** start Listed records **
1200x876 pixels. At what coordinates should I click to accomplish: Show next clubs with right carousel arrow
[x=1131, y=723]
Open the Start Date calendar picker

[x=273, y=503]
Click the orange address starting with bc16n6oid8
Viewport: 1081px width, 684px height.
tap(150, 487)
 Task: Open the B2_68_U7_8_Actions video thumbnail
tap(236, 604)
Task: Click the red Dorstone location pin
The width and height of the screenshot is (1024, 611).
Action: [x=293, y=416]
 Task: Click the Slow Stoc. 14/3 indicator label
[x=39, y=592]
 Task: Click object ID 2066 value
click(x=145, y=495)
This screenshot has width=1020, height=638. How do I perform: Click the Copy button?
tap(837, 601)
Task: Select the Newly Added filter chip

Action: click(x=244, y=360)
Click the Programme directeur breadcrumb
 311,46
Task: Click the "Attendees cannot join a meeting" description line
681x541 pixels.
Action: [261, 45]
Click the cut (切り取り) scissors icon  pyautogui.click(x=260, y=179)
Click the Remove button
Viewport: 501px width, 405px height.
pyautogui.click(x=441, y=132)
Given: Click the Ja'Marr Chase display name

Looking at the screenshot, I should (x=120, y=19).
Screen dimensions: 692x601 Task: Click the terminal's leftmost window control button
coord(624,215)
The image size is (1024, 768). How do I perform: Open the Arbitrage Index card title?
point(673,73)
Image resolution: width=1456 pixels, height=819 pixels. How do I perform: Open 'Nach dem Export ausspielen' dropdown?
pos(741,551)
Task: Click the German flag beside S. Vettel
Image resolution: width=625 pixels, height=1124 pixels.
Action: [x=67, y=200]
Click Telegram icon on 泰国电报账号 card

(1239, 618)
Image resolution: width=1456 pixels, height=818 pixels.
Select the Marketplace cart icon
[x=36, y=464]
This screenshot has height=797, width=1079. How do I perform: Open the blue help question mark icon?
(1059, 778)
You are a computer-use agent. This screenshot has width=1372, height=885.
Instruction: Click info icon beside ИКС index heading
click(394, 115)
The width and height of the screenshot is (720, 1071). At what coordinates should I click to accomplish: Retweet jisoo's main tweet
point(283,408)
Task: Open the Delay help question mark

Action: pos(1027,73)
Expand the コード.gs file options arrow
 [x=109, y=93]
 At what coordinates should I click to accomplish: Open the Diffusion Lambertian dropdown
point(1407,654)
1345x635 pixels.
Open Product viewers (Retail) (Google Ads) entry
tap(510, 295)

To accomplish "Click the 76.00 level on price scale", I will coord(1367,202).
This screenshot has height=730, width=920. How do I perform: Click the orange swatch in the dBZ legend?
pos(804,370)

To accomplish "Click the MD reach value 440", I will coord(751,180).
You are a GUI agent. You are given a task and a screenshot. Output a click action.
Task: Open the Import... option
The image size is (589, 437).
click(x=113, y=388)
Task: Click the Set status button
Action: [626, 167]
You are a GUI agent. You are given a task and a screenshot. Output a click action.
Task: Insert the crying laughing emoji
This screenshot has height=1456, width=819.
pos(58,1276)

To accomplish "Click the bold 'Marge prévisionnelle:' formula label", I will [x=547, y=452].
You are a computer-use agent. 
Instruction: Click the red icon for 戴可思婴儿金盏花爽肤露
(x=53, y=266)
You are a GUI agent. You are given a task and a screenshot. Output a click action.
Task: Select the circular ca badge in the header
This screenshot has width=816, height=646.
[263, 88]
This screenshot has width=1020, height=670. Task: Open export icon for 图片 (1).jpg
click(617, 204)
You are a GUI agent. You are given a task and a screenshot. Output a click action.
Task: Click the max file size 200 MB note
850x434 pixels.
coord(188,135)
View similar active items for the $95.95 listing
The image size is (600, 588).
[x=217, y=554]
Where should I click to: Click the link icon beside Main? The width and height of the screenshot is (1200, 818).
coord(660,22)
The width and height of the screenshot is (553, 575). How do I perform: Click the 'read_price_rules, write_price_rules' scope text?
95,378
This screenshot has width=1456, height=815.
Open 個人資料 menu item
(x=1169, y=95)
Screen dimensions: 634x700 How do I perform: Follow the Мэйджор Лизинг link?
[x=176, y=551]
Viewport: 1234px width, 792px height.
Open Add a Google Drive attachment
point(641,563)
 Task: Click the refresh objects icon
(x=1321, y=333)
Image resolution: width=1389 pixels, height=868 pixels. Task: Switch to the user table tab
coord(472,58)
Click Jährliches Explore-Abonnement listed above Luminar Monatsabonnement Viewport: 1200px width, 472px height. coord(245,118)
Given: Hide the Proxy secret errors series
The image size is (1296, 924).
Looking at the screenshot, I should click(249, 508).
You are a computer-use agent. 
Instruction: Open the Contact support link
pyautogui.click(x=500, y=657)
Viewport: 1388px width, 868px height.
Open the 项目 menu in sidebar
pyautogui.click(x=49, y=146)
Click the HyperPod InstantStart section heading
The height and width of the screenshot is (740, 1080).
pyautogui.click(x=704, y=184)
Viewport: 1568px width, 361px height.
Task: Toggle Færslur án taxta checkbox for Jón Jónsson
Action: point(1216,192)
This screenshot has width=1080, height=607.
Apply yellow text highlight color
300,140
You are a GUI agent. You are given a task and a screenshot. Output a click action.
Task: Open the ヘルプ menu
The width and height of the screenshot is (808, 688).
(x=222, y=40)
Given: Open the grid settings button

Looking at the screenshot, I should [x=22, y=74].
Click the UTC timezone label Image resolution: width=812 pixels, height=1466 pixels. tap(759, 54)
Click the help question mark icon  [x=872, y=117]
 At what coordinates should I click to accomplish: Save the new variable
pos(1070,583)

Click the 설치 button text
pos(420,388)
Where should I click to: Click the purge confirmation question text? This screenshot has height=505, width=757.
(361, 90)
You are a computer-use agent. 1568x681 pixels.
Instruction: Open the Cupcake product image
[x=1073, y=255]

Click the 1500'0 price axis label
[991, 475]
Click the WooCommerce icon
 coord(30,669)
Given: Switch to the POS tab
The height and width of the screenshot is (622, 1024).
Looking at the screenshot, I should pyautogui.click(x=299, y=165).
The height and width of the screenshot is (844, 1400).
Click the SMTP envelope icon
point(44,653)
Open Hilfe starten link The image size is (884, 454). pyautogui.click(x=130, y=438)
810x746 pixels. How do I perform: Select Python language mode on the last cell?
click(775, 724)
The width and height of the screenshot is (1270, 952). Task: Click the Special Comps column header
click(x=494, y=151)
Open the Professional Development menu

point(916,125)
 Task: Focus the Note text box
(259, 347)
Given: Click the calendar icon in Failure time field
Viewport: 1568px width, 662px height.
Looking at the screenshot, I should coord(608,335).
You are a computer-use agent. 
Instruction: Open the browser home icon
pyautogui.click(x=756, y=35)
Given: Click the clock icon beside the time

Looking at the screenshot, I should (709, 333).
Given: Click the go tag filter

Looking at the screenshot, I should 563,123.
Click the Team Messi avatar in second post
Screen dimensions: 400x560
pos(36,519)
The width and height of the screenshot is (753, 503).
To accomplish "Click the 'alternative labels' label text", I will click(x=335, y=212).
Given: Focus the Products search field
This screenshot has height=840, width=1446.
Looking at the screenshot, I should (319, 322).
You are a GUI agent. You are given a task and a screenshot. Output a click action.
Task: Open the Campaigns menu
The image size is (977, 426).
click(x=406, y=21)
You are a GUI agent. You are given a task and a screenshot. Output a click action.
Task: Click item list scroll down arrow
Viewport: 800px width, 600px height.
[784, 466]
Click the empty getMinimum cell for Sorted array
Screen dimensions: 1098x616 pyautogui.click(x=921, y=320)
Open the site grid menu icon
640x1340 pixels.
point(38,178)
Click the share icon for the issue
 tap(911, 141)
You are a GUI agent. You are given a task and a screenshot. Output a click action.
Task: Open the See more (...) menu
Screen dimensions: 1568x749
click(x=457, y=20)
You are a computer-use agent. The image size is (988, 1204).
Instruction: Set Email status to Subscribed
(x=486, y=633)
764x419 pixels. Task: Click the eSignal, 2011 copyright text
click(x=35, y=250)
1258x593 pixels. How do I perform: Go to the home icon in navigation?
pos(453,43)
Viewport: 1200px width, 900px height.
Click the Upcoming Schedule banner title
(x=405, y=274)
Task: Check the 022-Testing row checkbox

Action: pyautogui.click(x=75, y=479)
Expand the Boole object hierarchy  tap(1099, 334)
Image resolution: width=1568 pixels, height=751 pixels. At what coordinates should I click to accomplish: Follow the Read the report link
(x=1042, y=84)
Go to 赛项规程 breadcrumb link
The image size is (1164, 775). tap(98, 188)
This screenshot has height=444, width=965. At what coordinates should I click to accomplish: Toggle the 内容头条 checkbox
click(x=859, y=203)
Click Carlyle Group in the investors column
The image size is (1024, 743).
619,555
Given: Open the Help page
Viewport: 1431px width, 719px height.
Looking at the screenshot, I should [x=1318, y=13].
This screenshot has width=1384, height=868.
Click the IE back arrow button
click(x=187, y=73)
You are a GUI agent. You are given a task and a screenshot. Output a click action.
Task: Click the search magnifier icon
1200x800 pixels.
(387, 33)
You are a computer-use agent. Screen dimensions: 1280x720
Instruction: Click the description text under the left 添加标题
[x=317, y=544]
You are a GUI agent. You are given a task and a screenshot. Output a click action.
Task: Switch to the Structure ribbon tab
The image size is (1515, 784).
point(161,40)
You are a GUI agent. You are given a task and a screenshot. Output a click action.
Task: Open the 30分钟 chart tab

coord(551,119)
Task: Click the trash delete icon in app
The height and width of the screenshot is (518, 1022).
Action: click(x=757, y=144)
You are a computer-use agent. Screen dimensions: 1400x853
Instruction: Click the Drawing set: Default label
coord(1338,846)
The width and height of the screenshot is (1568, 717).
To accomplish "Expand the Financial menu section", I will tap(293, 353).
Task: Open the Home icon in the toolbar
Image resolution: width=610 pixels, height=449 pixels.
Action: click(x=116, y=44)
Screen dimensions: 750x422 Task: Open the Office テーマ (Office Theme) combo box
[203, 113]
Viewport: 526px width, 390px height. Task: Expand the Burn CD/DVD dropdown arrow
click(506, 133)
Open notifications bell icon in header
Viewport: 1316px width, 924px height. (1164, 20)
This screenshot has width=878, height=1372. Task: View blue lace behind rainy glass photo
** end Listed records **
- **Given instruction**: Reproduce the lines of the material from the one containing "Image resolution: width=1456 pixels, height=819" through the one containing "[x=36, y=464]", inclusive, replacing "cart icon" with "basket icon" and leaving everything else unchanged.

- **Reply to the task**:
Image resolution: width=1456 pixels, height=819 pixels. How do I perform: Open 'Nach dem Export ausspielen' dropdown?
pos(741,551)
Task: Click the German flag beside S. Vettel
Image resolution: width=625 pixels, height=1124 pixels.
Action: [x=67, y=200]
Click Telegram icon on 泰国电报账号 card

(1239, 618)
Image resolution: width=1456 pixels, height=818 pixels.
Select the Marketplace basket icon
[x=36, y=464]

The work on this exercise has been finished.